そんな「minne」ですが、実は赤字真っ最中でそれを運営している「株式会社ペパボ」の利益率を下げている要因でもあります。では、これから足を引っ張っていく存在となるのでしょうか。 いえ、そうではなく、これこそが成長の鍵となるのです。
まず、、
ペパボ全体では、抑えるべき広告費は1091→952で減少、増収すべきものは、売上高+154増、営業利益+291増と、上昇傾向にあります。
しかし、ここで注目すべきは傾向ではなく実際の数値です。
売上総利益2017 1Q 1069
営業利益 2017 1Q 117
と、総利益の約10%しか営業利益になっていないことがわかります。
視覚的に見ても、売上と営業利益に大きなギャップがあることがわかります。
そもそも2015-2016に関しては、 ギャップどころか営業利益がマイナス、つまり赤字になっています。なぜここまで利益率が低いのでしょうか。ここで詳しく事業内容を見ていきたいと思います。
ギャップ の理由
営業利益のグラフを見れば 一目瞭然だと思います。ペパボでは色々な事業を行なっているのですが、その中でも1つだけ異彩を放っているのが「ハンドメイド事業minnne」です。他の事業は基本的に黒字であるにも関わらず、ハンドメイド事業のみ大幅な赤字となっています。
逆に言えば、minnneの赤字を他の多様な事業で補っている、という感じになります。
では、このminnneがこれからも赤字を出し続けるのでしょうか。そもそもなぜペパボはminnneを継続しているのでしょうか。
それは、このminneが大いなる可能性を秘めたサービス、つまり成長の鍵であるからです。
minnneが成長の鍵である
そもそも、ペパボはminneをやめるどころか期待をかけて投資を続けています。
2015年5月には同じハンドメイドマーケットサービスである「tetote 」を買収しました。
また、広告費2017 1Q 302百万に対して、minneの広告費は230百万、つまり広告費の約2/3はminnneにかけているのです。
では、そんなminnneについて詳しくみていきたいと思います。
基本的に赤字のハンドメイド事業ですが、それが横ばいしているというわけではありません。
営業利益2016 1Q〜2017 1Q→−395〜−194
と、一年で+201百万の増収になっています。
また、作家数・作品数共に順調な増加傾向にあります。
DL数に関しても、前年同期末比32.7%増の719万件、流通額に関しても前年同期末比23.6%増の24.3億円と、比較的順調です。
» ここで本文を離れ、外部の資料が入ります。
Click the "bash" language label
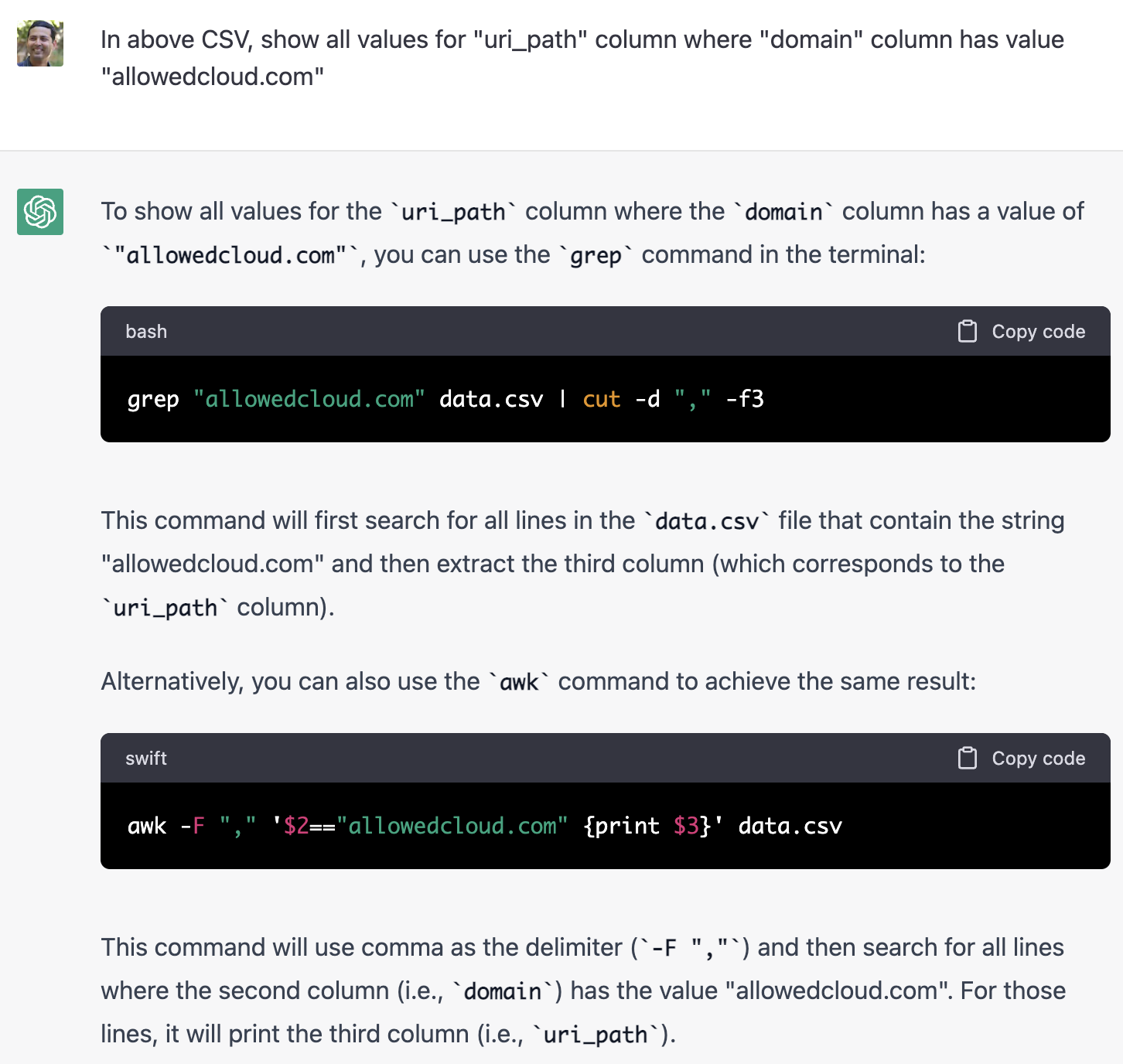This screenshot has height=1064, width=1123. tap(146, 332)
また、作家数37万人というのは業界No.1であり、No.3のtetoteを買収しているので市場シェア率は著しく高いことがわかります。
では、このハンドメイド事業がどれほど全体の利益に関わっているのでしょうか。
営業利益2016 1Q〜2017 1Q→−174〜+117=+291百万
ハンドメイド事業営業利益2016 1Q〜2017 1Q→−395〜−194=+201百万
このように、営業利益の増収の約70%はハンドメイド事業によるものになります。
また、広告費に関しても、
全体2016 1Q〜2017 1Q→517〜302=−219百万
ハンドメイド事業2016 1Q〜2017 1Q→439〜232=−207百万
と、広告費の減少の9割以上がハンドメイド事業によるものになります。
つまり、ハンドメイド事業の利益が上がれば上がるほど全体の利益も大きく上がり、
広告費を抑えれば抑えるほど全体の広告費も抑えることができる、より密接に連動した歯車的関係であると言えます。
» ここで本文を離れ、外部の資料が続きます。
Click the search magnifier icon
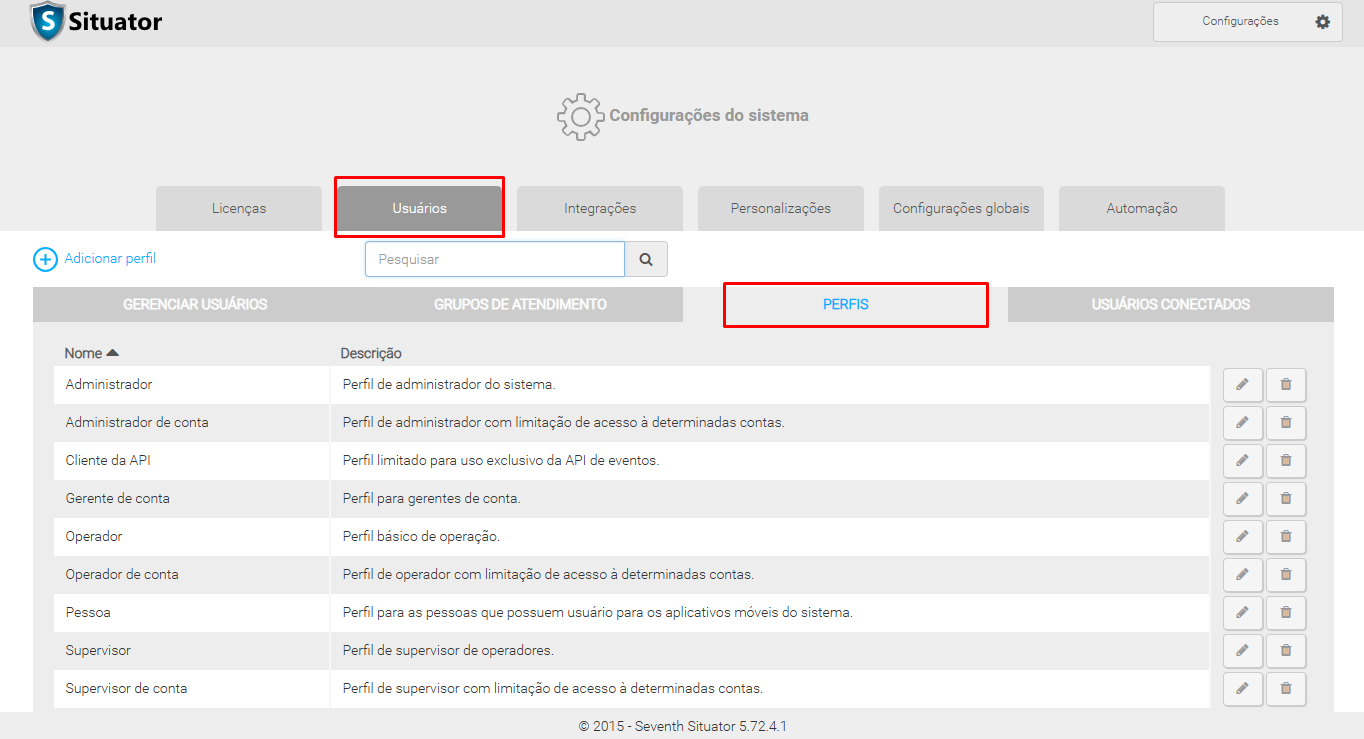 point(646,259)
ハンドメイド事業の増収は他の事業に比べてより潤沢な潤滑油となって歯車を回すのです。
このように、ペパボの利益を左右するのはハンドメイド事業(minnne)だといえます。
現在営業利益約−200百万でこの一年で約200百万の増収があったわけですから、来年にはハンドメイド事業の赤字は回復していると考えられます。
まだデータが少ないのでこれからどのような右肩上がりの曲線を描いていくかわかりませんが、ハンドメイド事業が密接に関わっていることやペパボのハンドメイド事業への熱の入れ方を見るに近い将来営業利益を大半を占める主要事業へと成長していくのではないでしょうか。